The Redskins took Smith in the fifth round. Other teams were interested in him, but wary. He was in a cast for two months last fall and was not able to work out for NFL scouts until just before the draft. The Redskins flew him in and put him through a physical and a workout a week before the draft and figured he was healthy enough to pick.

At that time, who would have guessed Smith would become their leading rusher in preseason, their starter in the final preseason game and a serious contender for playing time as long as George Rogers and Kelvin Bryant fought injuries?

On Sept. 1, running backs coach Don Breaux pulled Smith aside after practice at Redskin Park and told him he would start the final preseason game.

"Great!" said Smith, an exuberant player who can't seem to wipe an almost cherubic, innocent look off his face. "Let's see if I can handle it. I think I can handle it, but let's see. Shoot, it's been a year since I started a game."

Smith showed in preseason he is adept at bouncing outside once a hole gets plugged with defenders. He did that for an 11-yard touchdown against Green Bay and a 33-yard run against Tampa Bay. From the first day of practice, Gibbs said Smith would be given the ball to show what he could do. He fumbled early but has held onto the ball recently, and other than some rookie mistakes, has been everything the Redskins had hoped.

Ed Simmons, the close-to-300-pound offensive tackle from Eastern Washington, has a similar story to tell. The Redskins took a chance on him, too. Beathard wondered about his "work habits," saying Simmons had not spent too much time in the weight room. Simmons said once his senior season ended, he thought no one was interested in him.

Enter the Redskins, the lonely hearts club of the NFL. They thought if they could get him motivated (and it didn't take much), they would have a fine tackle. So they drafted him in the sixth round and sent him to the weight room. Although Simmons still has a lot to learn on the field, the Redskins believe he is good enough to make the team, back up Mark May and perhaps start somewhere down the road.

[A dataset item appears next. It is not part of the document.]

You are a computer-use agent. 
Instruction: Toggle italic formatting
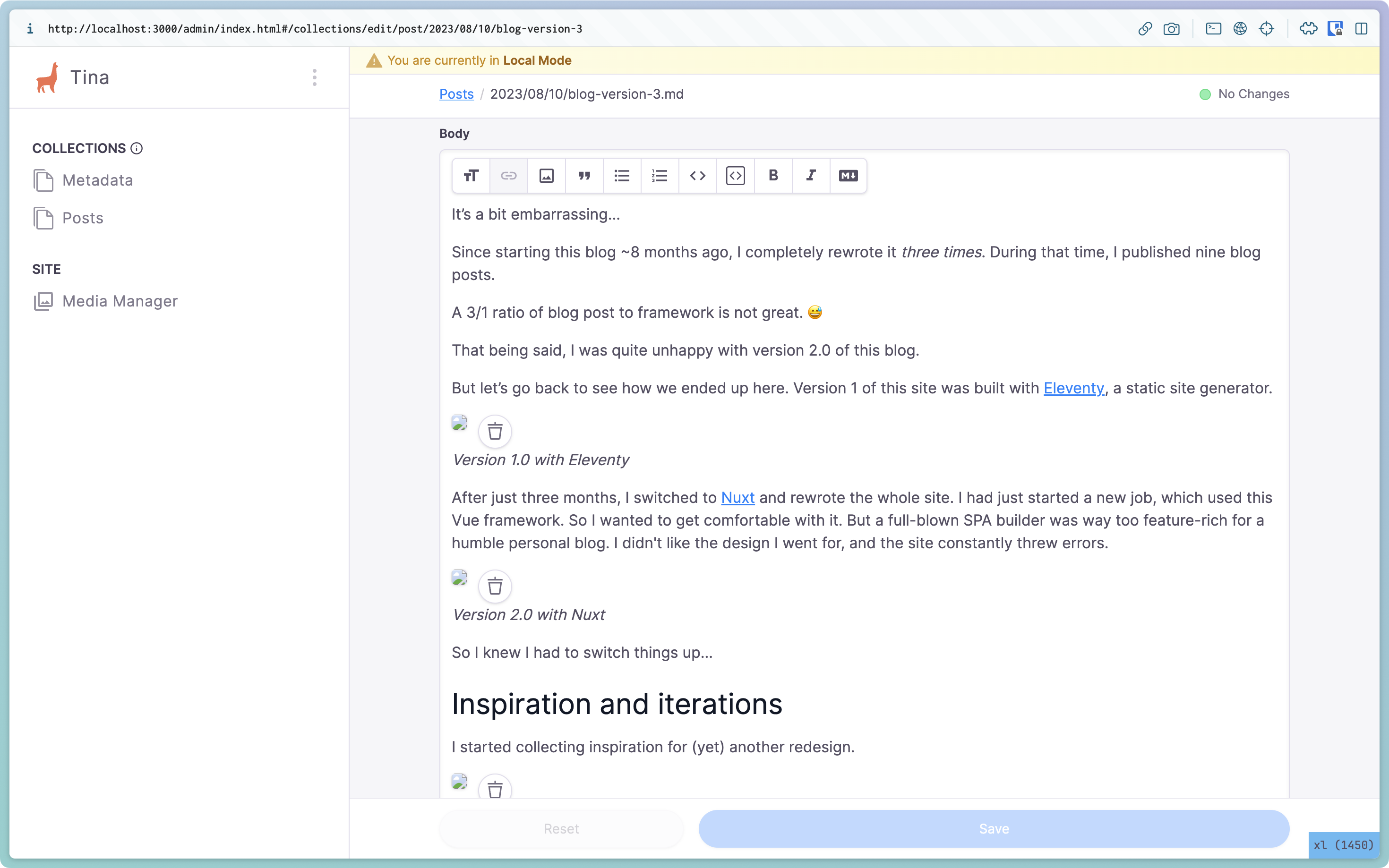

"If I achieve all of my goals and accomplish all that I hope to this year, I can see somewhere down the line -- maybe two or three years -- going to the Pro Bowl. Hopefully, this year, I could be on the all-rookie team."

A glance at the starting lineup would make it appear the Redskins are the same team they were a year ago. But, turn this team upside down and you'll find a Smith, a Simmons, a Brian Davis, a Wally Kleine on injured reserve.

The team drafted 11 players in the spring. After the fiascos and failures of the past few years -- of Bob Slater, Tory Nixon and Walter Murray -- the team is satisfied that it will get the help it needs out of several of its draftees. Davis, whose stock has risen the last few weeks, looks destined for reserve cornerback status this season, and perhaps nickel coverage.

Kleine, the team's 6-foot-9, 310-pound offensive tackle project, is likely to spend the season on injured reserve with a bum knee, learning how to play the offensive line after being a defensive tackle at Notre Dame. Smith is the third or fourth running back. The team thinks highly of free safety Steve Gage, another sixth-round choice, who was a quarterback at Tulsa.